TL;DR: What's the point of doing research in Maximum Parsimony based methods for phylogeny construction if the Maximum Likelihood based methods became the standard for some time and, as far as I know, yield much better and consistent results? Are there situations where Maximum Parsimony based methods are better? What's the point of doing research on rearrangement events in isolation when there are more robust models? What's the biological relevance? Could you point me to some papers that make comparisons, give a broad range of applications of each method, etc?

Hey, so I'm an undergrad in computer science writing a dissertation about the DCJ (Double Cut and Join) Median Problem.

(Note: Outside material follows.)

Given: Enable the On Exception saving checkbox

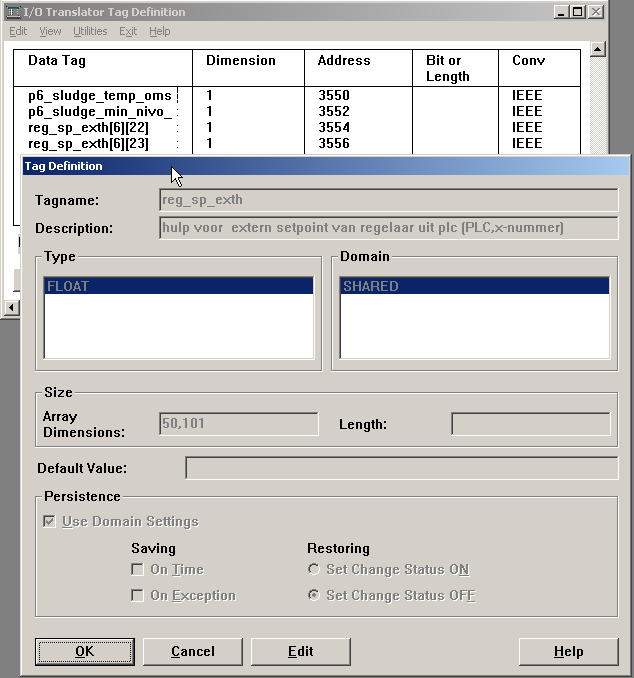Looking at the screenshot, I should [138, 596].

For those who don't know, the DCJ is a model to represent various rearrangements operations (reversals, transpositions, etc) in a genome. It's a robust model to calculate the edit distance between two genomes, but as far as I know, it doesn't include indels and duplicate genes, although there are papers that try to achieve this. So, here is the problem statement: given genomes A, B and C, find a 4th genome D such that d(A,D) + d(B,D) + d(C,D) is minimized, where d is the DCJ distance between two given genomes. It's known that this problem is NP-Hard, so the algorithms to solve it are approximate, heuristics, and so on.

You may have noticed by now that this problem falls under the umbrella of Maximum Parsimony based methods. I wanted to give you a brief overview so you could see the big picture. I have been doing some bibliographical research to start my dissertation, but after I came across broader papers and talked to some biologist colleagues, it seems that Maximum Likelihood based methods are the standard in phylogenetics. Colleagues on the lab I work on use programs like MrBayes and RAxML in a daily basis. What I could read by now is that these methods are more consistent, realistic, etc.

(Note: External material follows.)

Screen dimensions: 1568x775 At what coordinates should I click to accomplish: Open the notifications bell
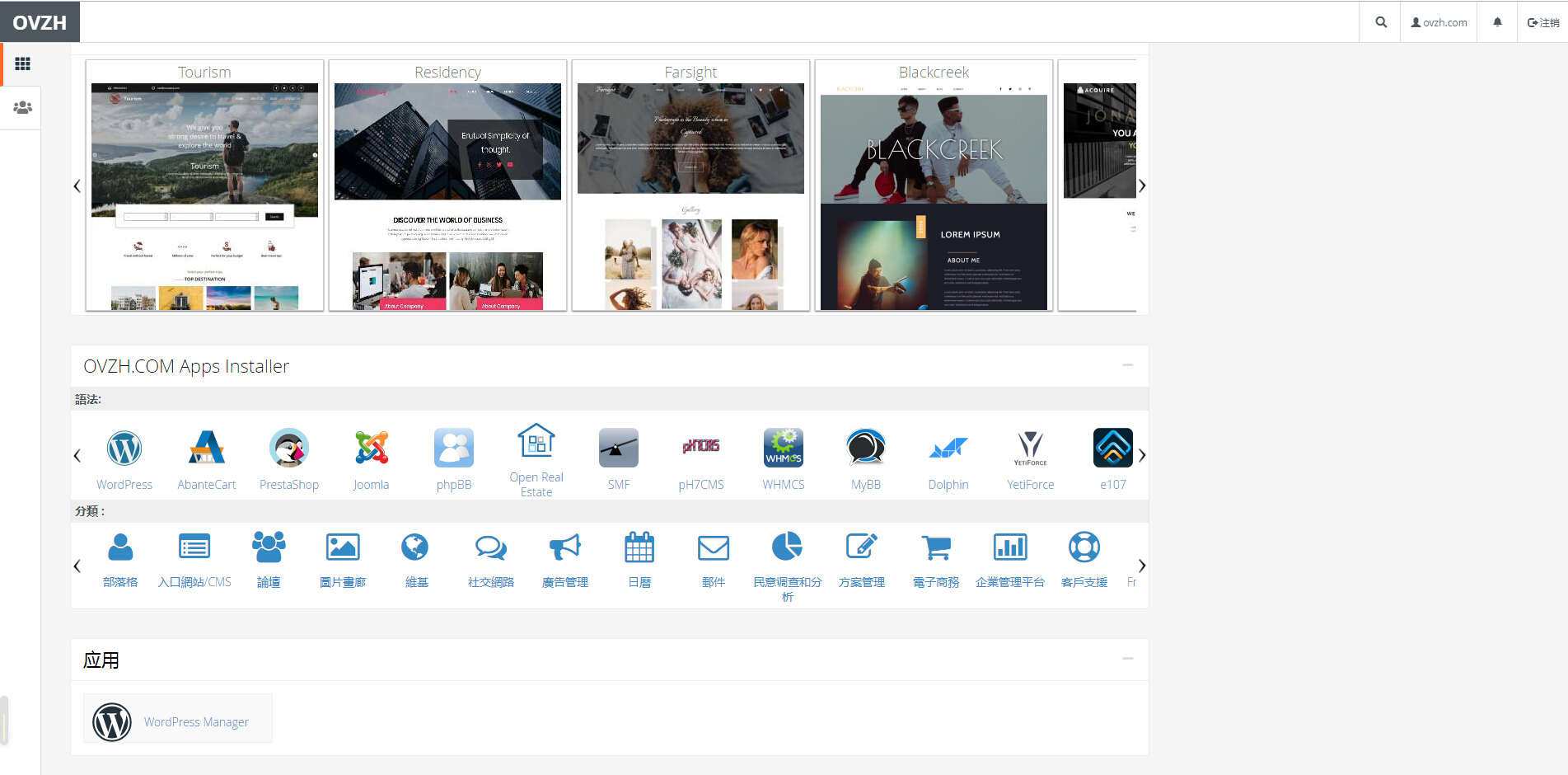(x=1497, y=22)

So I started to ponder, what's the point of doing research on Maximum Parsimony based methods at all? What are the advantages? Are they worth it? I have seen many papers that treat some rearrangement events in isolation, like sorting by reversals, sorting by transpositions, etc. Why do research in these events in isolation if there are models like the DCJ and others (HP, SCJ, etc)? What's the biological relevance? Could you point me to some papers that make comparisons, show where one can be used over the other, etc? Sorry if this is a naive question (it probably is), but I'm trying to find a justification for my work. Anyways, thoughts? :)

modified 18 months ago by Biostar ♦♦ 20 • written 18 months ago by Lucas Peres80
1

ML is popular for actual phylogenetic reconstruction. Essentially you’re asking what might the sequence have looked like at the deeper nodes of the tree, and using likelihood to ‘simulate it’.

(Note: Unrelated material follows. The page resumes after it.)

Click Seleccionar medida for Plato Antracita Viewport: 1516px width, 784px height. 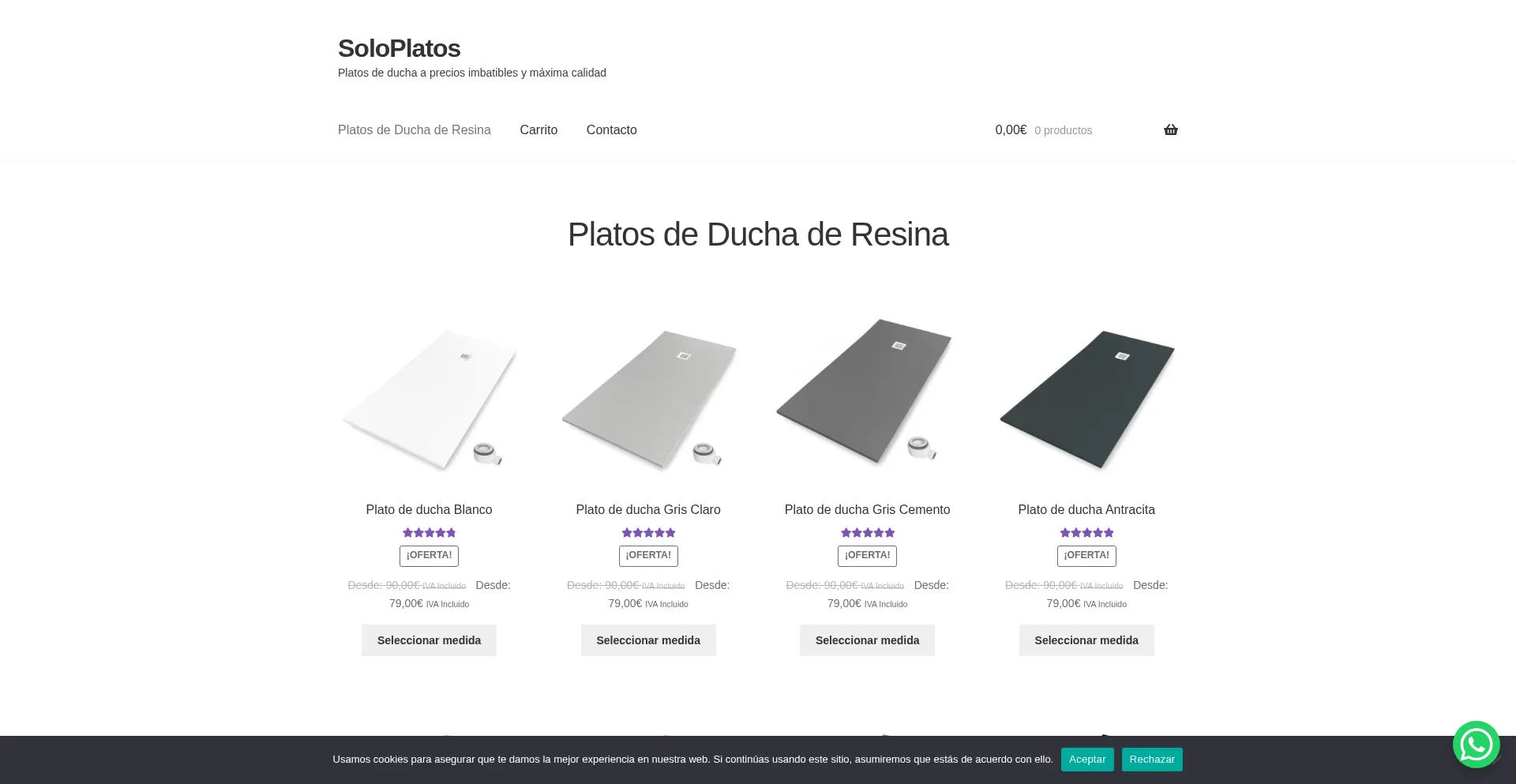(1086, 640)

If you don’t care about actual ancestry, but instead only care about demonstrating similarity, then distance and parsimony methods might be more relevant. This essentially operates on the assumption that 2 similar sequences (or less distant), are most parsimoniously explained if they’re recent ancestors of one another. There’s no requirement for this to be the biological ground truth however, because lateral gene transfer, convergent evolution and so on, muddy the waters.